Lutguery vive cerca de la línea del tren –en Jutinicú todo queda cerca de la línea del tren, menos la casa de Haydée–. Entrando por el pueblo, uno coge a la izquierda, y a casi un kilómetro se encuentra una de las pocas viviendas de placa y mampostería de la zona. Cuando se concibió el proyecto, no se tuvo en cuenta la construcción de un pozo o de un sistema de riego para la casa de posturas. Entonces se aprovechó el sistema de riego de Lutguery. “Cuando él riega nosotros también lo hacemos y cuando no, usamos la caja de agua”. Las posturas se venden a los campesinos sean asociados o no a la cooperativa. Los precios van desde tres a siete centavos. Un cantero necesita como 2.000 posturas, por tanto, se hacen como 30 o 40 pesos por cada uno.
Además, se pusieron en marcha doce hectáreas bajo sistemas de riego eléctrico en la primera etapa del proyecto y 22 más en el momento actual, lo que posibilitó llegar a 16 tipos de cultivo en la zona. “En este consejo prácticamente no se consumían hortalizas, la producción de verduras era muy poca porque no había tecnología para eso. Ahora contamos con una amplia gama de sistemas de riego que nos ha permitido incrementar la producción de tomate, lechuga, pepino, habichuelas”, dice Millares. Un maso de lechuga, en Jutinicú, cuesta tres pesos.

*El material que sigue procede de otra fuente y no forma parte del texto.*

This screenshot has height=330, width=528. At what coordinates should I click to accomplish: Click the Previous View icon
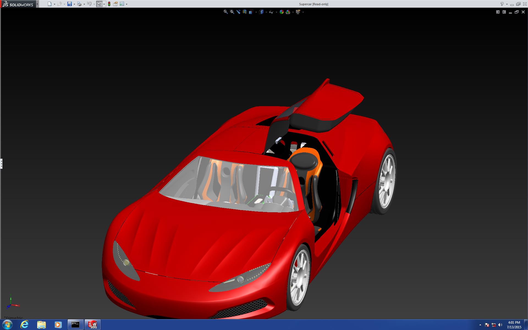238,12
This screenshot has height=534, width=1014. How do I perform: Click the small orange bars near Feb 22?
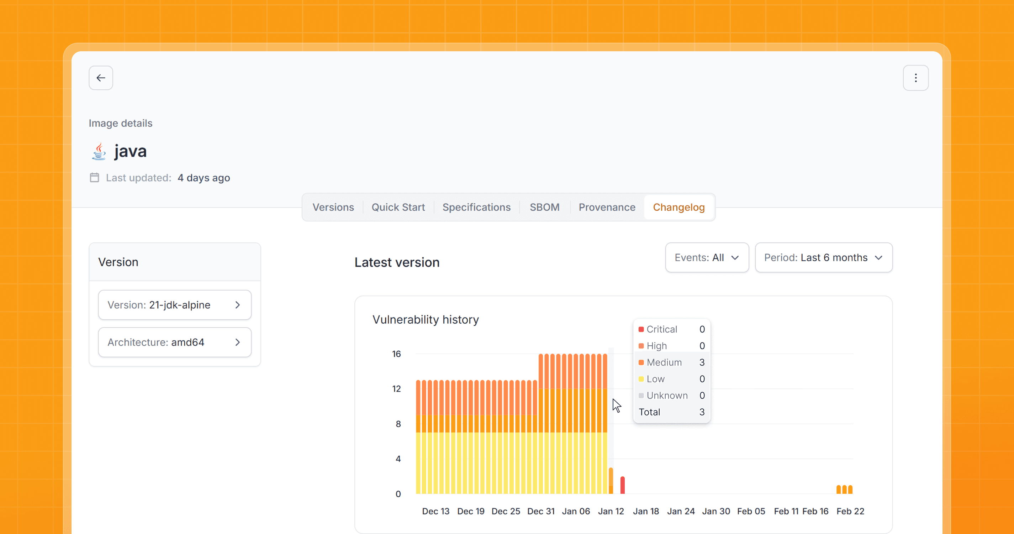(844, 490)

Lutguery ha sembrado un campo de tomates justo en octubre para lograr producciones tempranas. Y también lo ha perdido. “Mira esos dos tomates la pudrición que tienen arriba”, dice. “¿Qué sientes cuándo se te pudre el tomate, Lutguery?”, le pregunto. “¿A quién tú le vas a dar quejas? Se pudrió y ya”. La CCS Manuel Guardia no cuenta con un fitosanitario, ni plaguicidas. “Si tuviera plaguicidas, o dónde irlos a comprar, seguramente yo no iba a dejar toda esta hectárea perderse”.
Millares, como presidente de la cooperativa, llevará los partes operativos sobre la situación del consejo y las plagas existentes a partir de ahora. “En el caso de que haya que hacer una aplicación, voy a realizar los muestrarios necesarios para que ellos nos suministren los productos”. Una plaga tarda tres días en acabar con un campo. Y los paquetes tecnológicos para combatirlas no suelen llegar a donde están los productores. “Si yo voy hoy, doy el parte, la empresa analiza, me da el papel mañana, y pasado mañana tengo que ir a buscar el producto… entre una cosa y otra me paso cuatro días”, señala Millares. “En ese tiempo la producción se acabó”.

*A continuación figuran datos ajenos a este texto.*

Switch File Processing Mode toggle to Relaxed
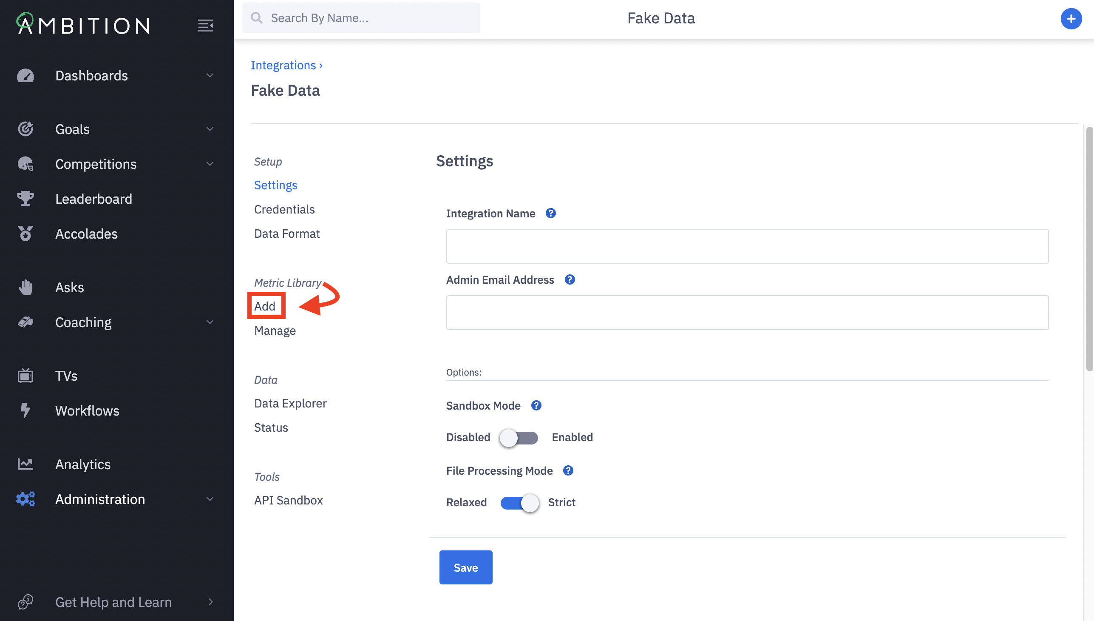Screen dimensions: 1094x621 520,503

Él también perdió casi media hectárea, como 10.000 matas, que significaban entre 25.000 y 30.000 pesos en tomate.
Estamos en la sala de reuniones de la cooperativa. Haydée, que ha pasado a revisar su convenio de pago de los materiales de construcción, ve en la plaga de los tomates la confirmación de que “no se pueden hacer planes, porque los planes te dan planazos”. Millares, en cambio, la entiende como un desafío que pone a prueba su facultad de sobreponerse.
—Yo voy a sembrar de nuevo –dice–, yo soy cabeciduro.